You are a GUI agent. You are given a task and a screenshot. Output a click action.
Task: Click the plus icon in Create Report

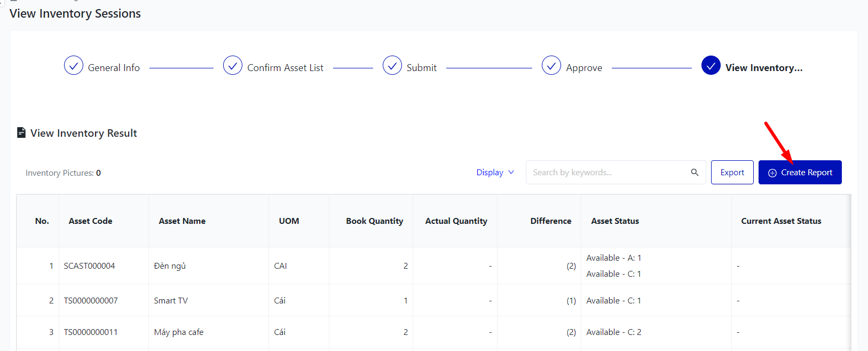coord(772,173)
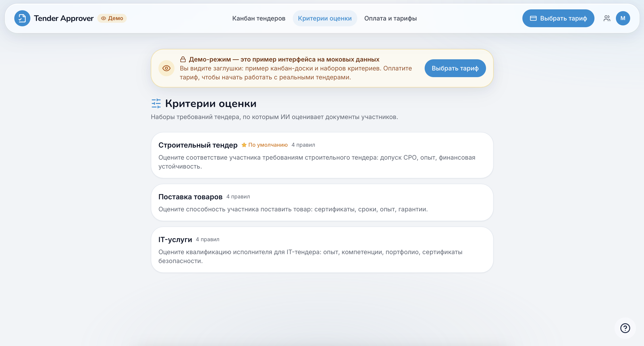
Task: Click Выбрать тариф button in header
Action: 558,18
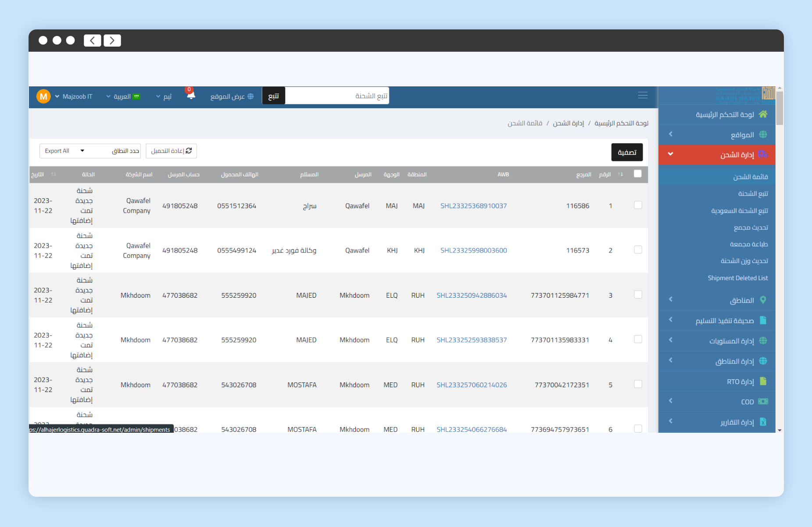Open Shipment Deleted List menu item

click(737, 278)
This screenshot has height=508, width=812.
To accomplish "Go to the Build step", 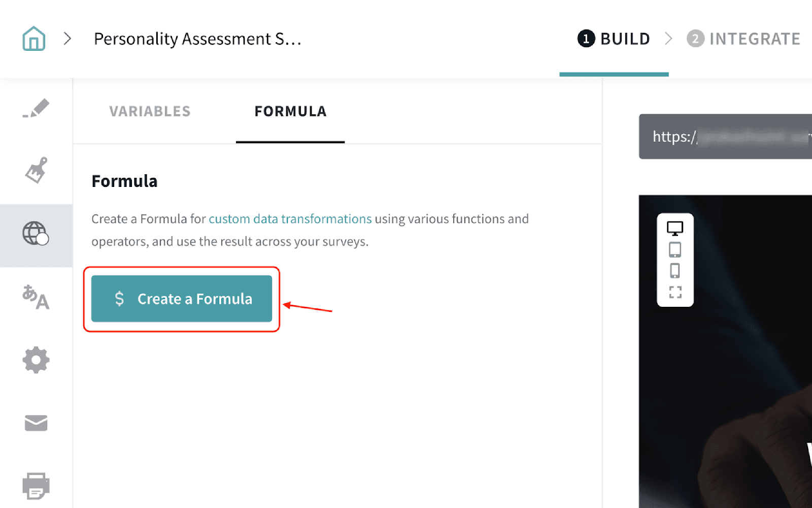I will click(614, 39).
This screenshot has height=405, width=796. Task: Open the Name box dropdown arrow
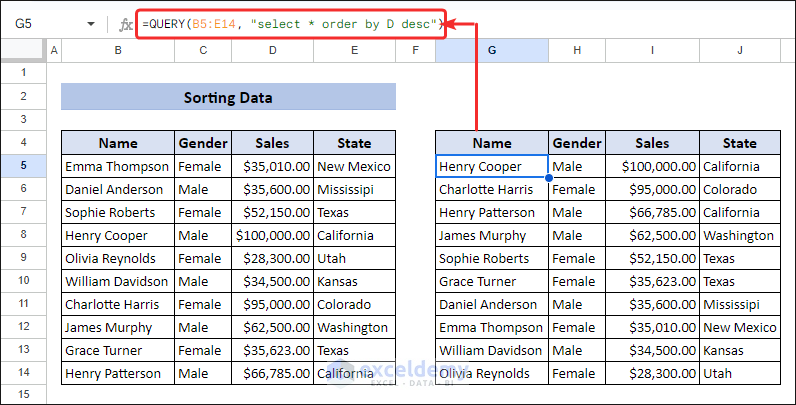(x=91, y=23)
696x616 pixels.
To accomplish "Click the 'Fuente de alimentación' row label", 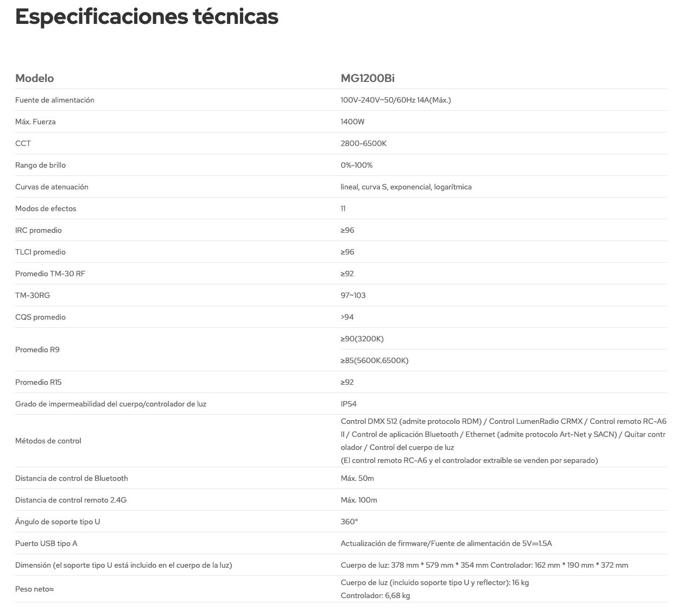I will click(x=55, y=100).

========================================================================

• Task goal
Return exactly the lines of the data, beginning with the first and ending with the line containing "This screenshot has height=508, width=812.". Skip the pictures.

• Solution
You are a GUI agent. You are given a task and a screenshot. Output a click action.
Task: Click the plus icon in Create Report

coord(772,173)
Task: Click Выбрать тариф button in header
Action: 558,18
Open Shipment Deleted List menu item

click(737, 278)
This screenshot has height=508, width=812.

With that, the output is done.